What are the responsibilities and job description for the AI Operations Platform Consultant position at MSR Technology Group?
Duration: 6 Month Contract
Location: Charlotte, NC or Jersey City, NJ
Schedule: Hybrid (3 Days Onsite / Week)
Type: W2 Only
Job Description
We are seeking an experienced AI Operations Platform Consultant to support the deployment, optimization, and operational management of Large Language Models (LLMs) in a production-grade, mission-critical environment. The ideal candidate has strong hands-on experience with Kubernetes, TensorRT-LLM, Triton Inference Server, and MLOps/LLMOps practices at scale. This role is highly technical, performance-driven, and crucial to the stability and availability of AI inference systems supporting enterprise workloads.
Key Responsibilities
- Deploy, manage, and operate containerized AI/LLM services at scale using Kubernetes and OpenShift.

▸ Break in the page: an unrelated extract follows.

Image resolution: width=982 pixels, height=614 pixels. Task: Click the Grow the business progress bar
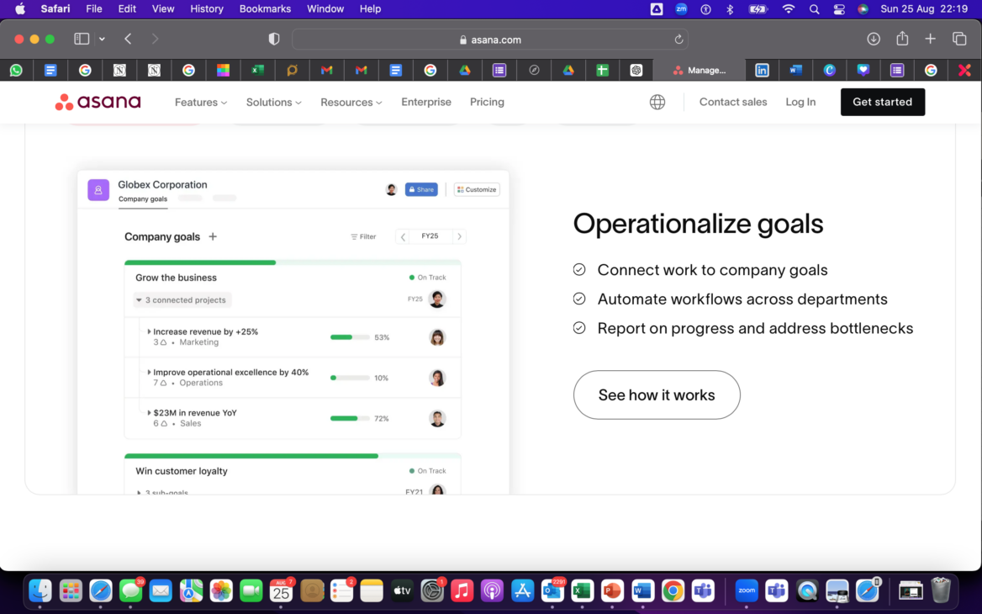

- Configure, tune, and optimize LLMs using TensorRT-LLM and deploy inference services using NVIDIA Triton Inference Server.
- Manage and support end-to-end MLOps/LLMOps pipelines, ensuring reliable and automated model deployment workflows.
- Set up monitoring frameworks for AI inference services, focusing on performance, availability, latency, and throughput.
- Troubleshoot and resolve production issues related to LLM deployment, containerized environments, model performance, and load balancing.
- Operate mission-critical systems following enterprise standards for incident, event, and change management.
- Build and maintain scalable infrastructure supporting high-performance model serving in production.
- Deploy models into microservices architectures, ensuring robust API design and production stability.
- Configure, optimize, and troubleshoot Triton Inference Server deployments for high-throughput, low-latency inference.
- Apply model optimization techniques including quantization, pruning, knowledge distillation, and TensorRT-LLM-based acceleration.
Required Skills & Experience
- Hands-on experience running containerized applications at scale on Kubernetes/OpenShift.
- Strong expertise with LLM deployment, tuning, and optimization.
- Proficiency with TensorRT-LLM and Triton Inference Server in production environments.
- Deep knowledge of MLOps/LLMOps pipelines, CI/CD for model deployment, and automated inference workflows.
- Experience monitoring, load balancing, and optimizing high-performance inference systems.
- Familiarity with enterprise operational practices (incident/change/event management).
- Knowledge of model optimization and performance-enhancement techniques.